Hof Arnhem-Leeuwarden beslist dat inkomstenbelasting terecht is nagevorderd, ondanks dat de aangifte een forse vermogenssprong liet zien.
Vermogenssprong
De vermogenssprong werd veroorzaakt door de liquidatie-uitkering die een Ltd (naar het recht van Gibraltar) aan de belastingplichtige had uitgekeerd. Over deze liquidatie-uitkering is in Nederland inkomstenbelasting in box 2 (aanmerkelijk belangheffing) verschuldigd. Doordat de uitkering niet in de aangifte was verwerkt, is de aanslag opgelegd zonder deze box 2-heffing. Wanneer de Belastingdienst daar achter komt, wordt voor de ten onrechte niet geheven belasting een navorderingsaanslag opgelegd.
Nieuw feit
Belastingplichtige is van mening dat die aanslag op formele gronden moet worden vernietigd, en wel omdat sprake is van een feit dat de Belastingdienst bekend had kunnen zijn. Van het voor navordering vereiste nieuwe feit zou geen sprake zijn.
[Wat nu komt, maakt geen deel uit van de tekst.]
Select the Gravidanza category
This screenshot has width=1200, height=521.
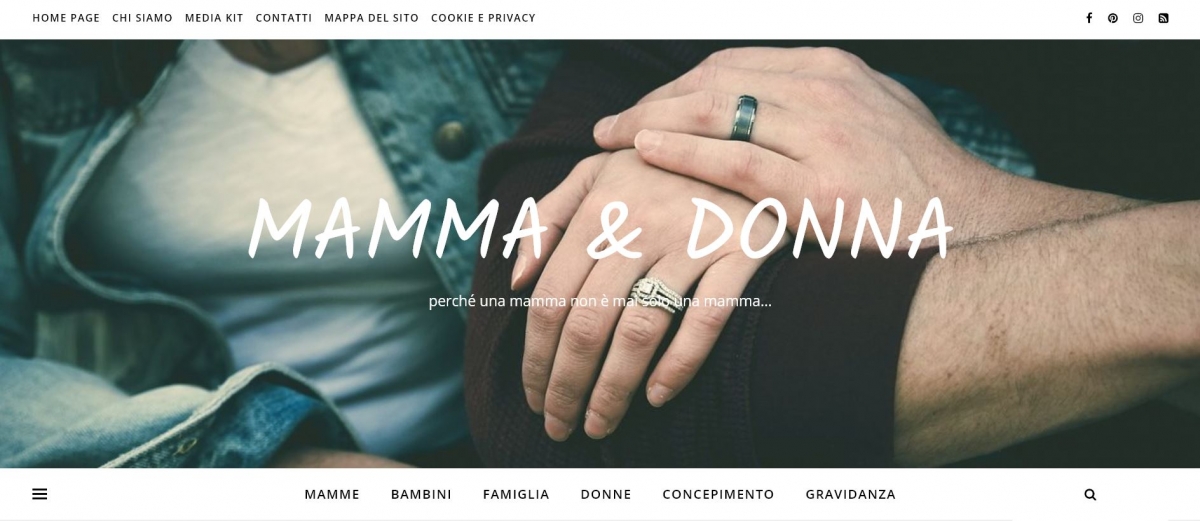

Uit de aangifte inkomstenbelasting blijkt namelijk een forse stijging van de tot het vermogen dat de grondslag is voor de bepaling van het inkomen uit sparen en beleggen (box 3) behorende banktegoeden. Die stijging had voor de Belastingdienst aanleiding moeten zijn voor een onderzoek naar de oorzaak van de vermogenssprong en dan zou zijn gebleken dat dit wordt veroorzaakt door het niet in de aangifte verwerkte dividend. Doordat de Belastingdienst dit niet heeft onderzocht, is geen sprake van het voor navordering vereiste nieuwe feit.
Het Hof overweegt dat de Belastingdienst in beginsel mag uitgaan van de juistheid van een ingediende aangifte. Alleen bij gerede twijfel moet nader onderzoek worden gedaan. Wanneer de niet-onwaarschijnlijke mogelijkheid bestaat dat de in de aangifte verwerkte gegevens juist zijn, hoeft geen nader onderzoek plaats te vinden. Volgens Hof was in deze zaak niet onwaarschijnlijk dat de aangifte juist was. De rechter hield de navorderingsaanslag dan ook in stand.